What needs to be done:
When the string "Healthcare" appears in a line of the records, show the whole line.

Task material:
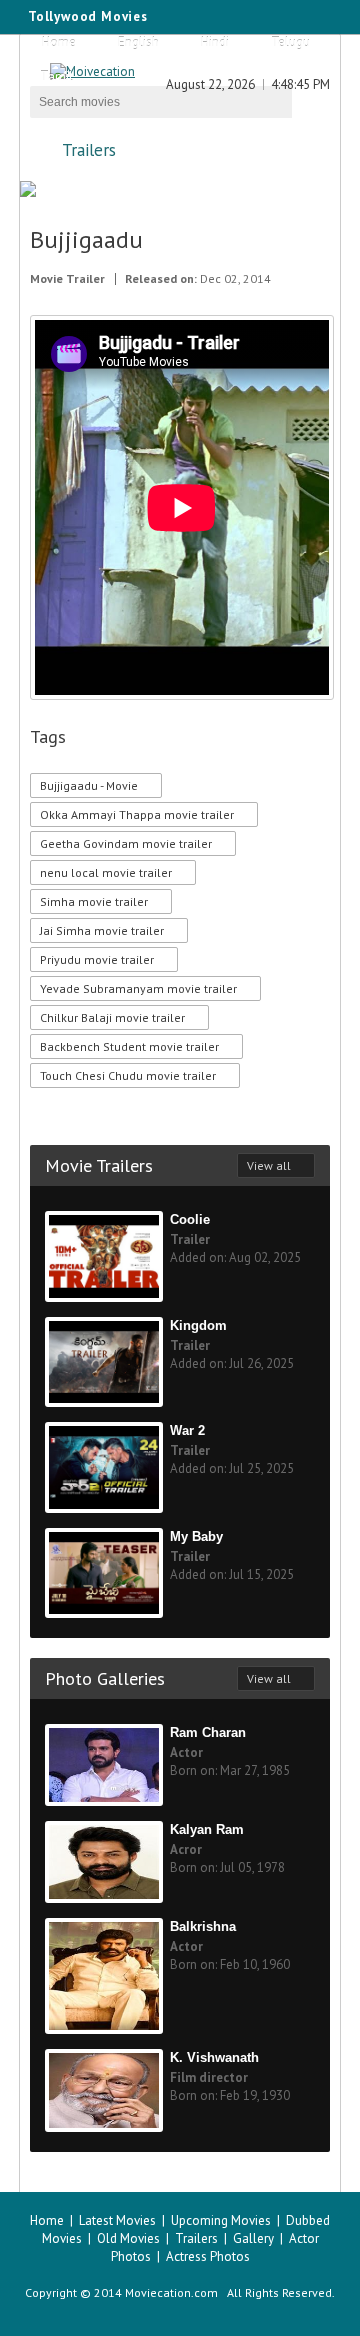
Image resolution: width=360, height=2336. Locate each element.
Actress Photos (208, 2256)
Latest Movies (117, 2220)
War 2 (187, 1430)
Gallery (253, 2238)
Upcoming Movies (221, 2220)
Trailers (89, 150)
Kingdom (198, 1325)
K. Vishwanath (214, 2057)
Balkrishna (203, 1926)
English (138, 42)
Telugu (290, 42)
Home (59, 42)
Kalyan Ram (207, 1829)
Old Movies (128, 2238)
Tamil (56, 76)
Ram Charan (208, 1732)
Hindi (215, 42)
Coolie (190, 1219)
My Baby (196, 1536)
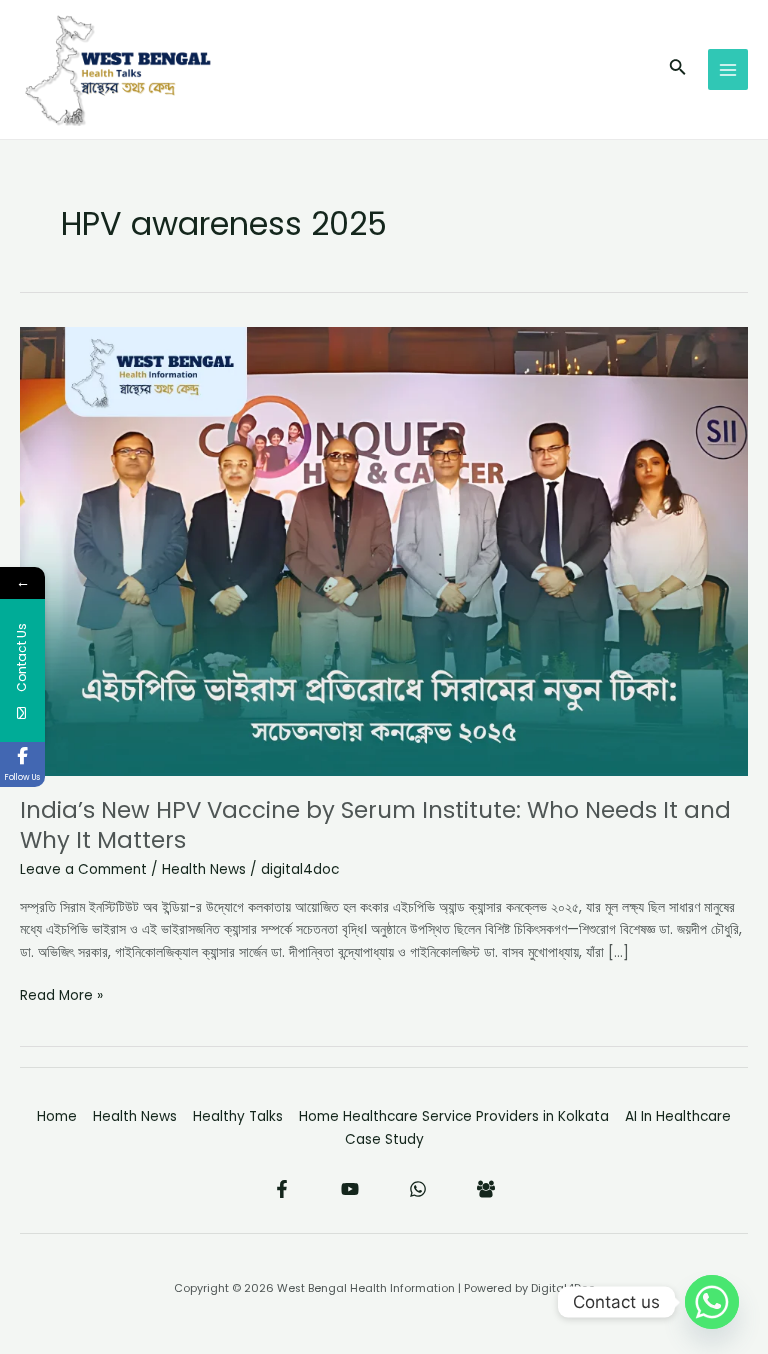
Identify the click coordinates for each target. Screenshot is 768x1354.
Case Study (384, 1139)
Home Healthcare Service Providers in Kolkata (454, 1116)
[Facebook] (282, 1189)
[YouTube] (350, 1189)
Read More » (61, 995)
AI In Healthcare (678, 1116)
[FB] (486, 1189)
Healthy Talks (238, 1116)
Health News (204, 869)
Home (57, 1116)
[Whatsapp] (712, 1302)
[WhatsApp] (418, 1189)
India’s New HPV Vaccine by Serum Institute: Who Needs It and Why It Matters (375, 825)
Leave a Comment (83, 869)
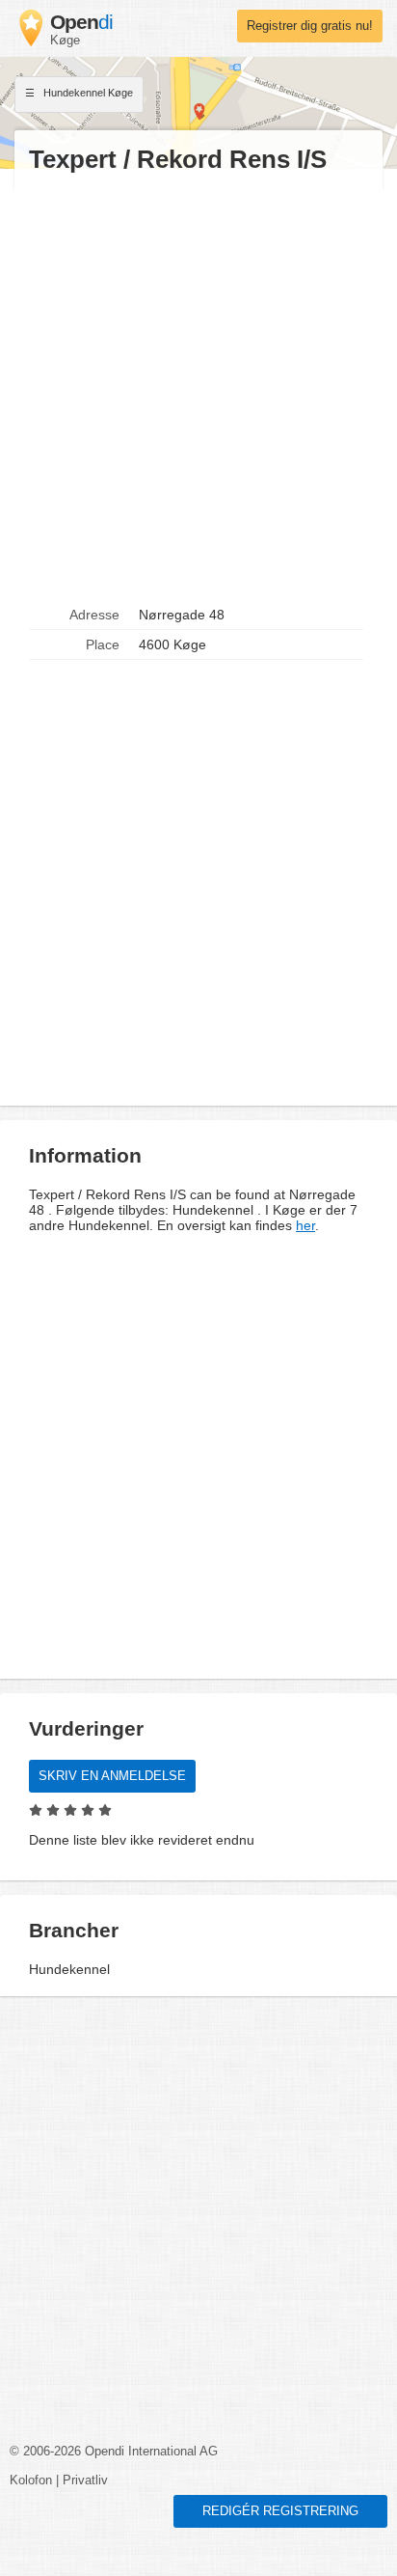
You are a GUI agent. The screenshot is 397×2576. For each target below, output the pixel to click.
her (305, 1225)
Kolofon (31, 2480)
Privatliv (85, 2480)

--

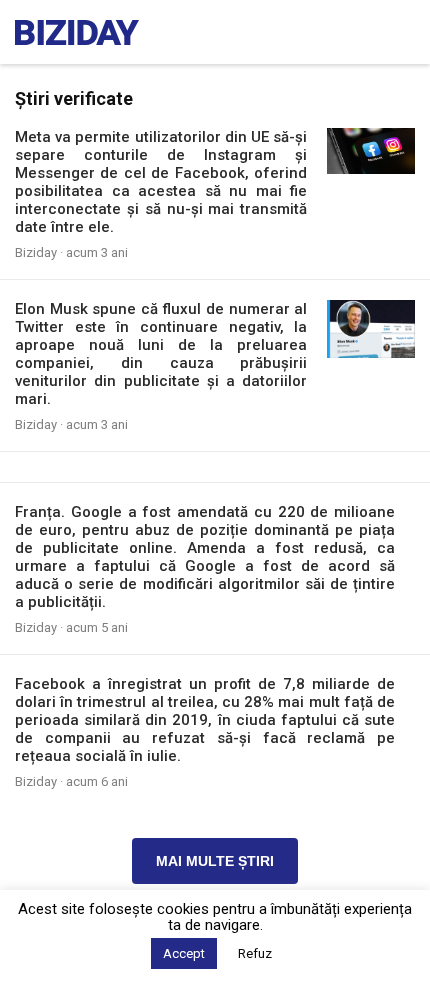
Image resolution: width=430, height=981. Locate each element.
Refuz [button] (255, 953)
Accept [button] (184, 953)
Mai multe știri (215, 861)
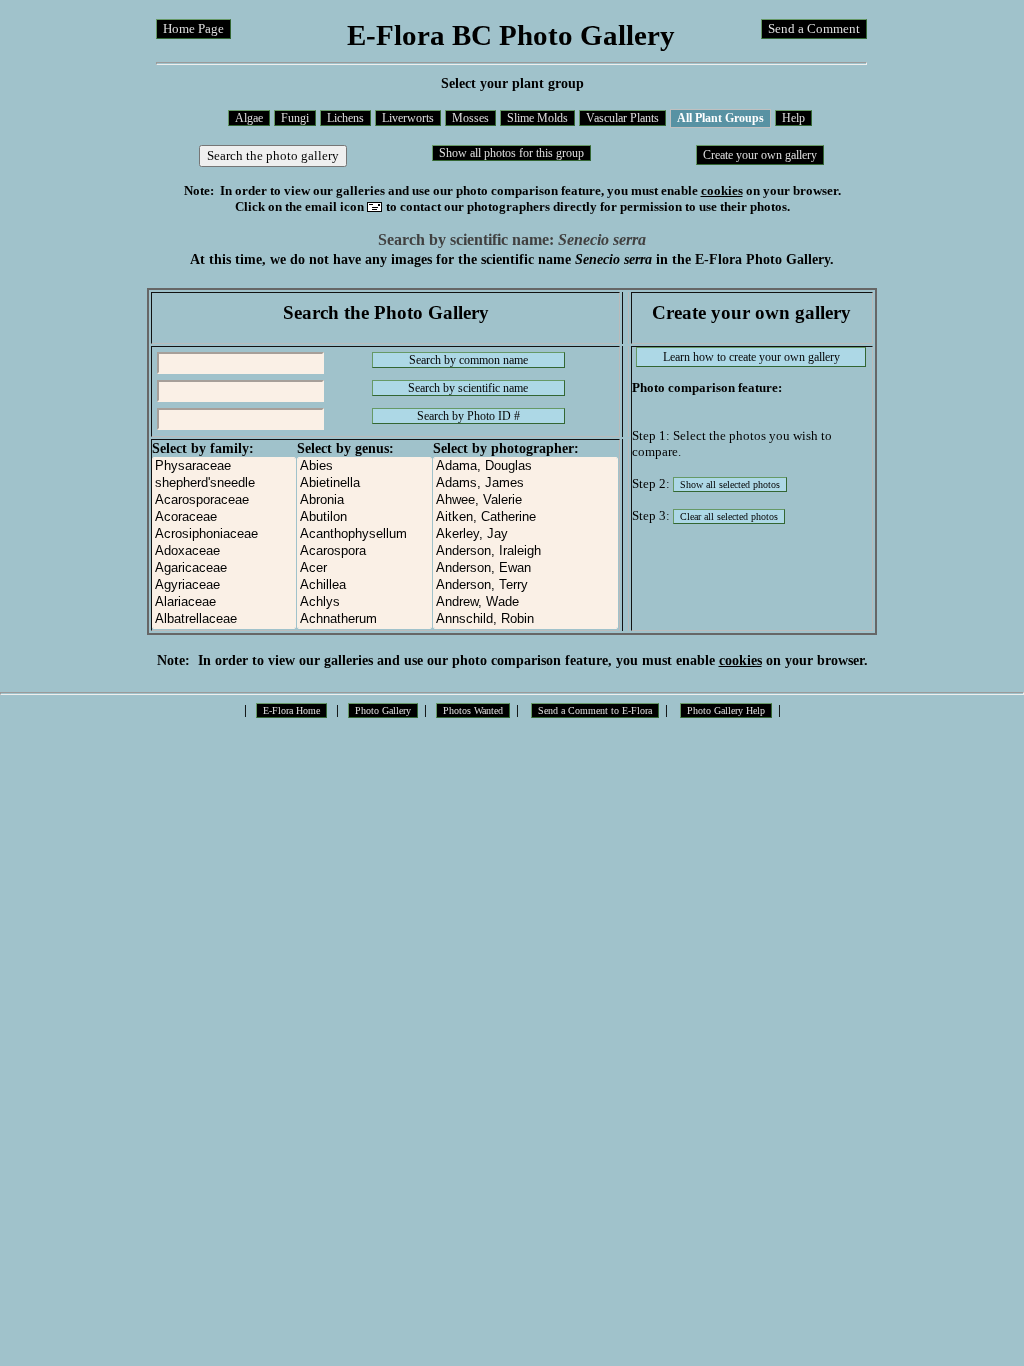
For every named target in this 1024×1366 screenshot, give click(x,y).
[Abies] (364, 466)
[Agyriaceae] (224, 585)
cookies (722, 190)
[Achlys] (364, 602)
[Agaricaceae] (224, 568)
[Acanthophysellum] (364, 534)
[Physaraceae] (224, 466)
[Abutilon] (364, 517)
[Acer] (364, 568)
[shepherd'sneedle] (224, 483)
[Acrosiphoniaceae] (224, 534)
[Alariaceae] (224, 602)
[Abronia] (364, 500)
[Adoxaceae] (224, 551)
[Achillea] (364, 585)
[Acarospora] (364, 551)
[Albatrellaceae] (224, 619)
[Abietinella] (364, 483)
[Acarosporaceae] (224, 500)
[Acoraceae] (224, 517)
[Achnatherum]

Answer to this problem:
Home Healthcare Service Providers in Kolkata (454, 1116)
AI In Healthcare (678, 1116)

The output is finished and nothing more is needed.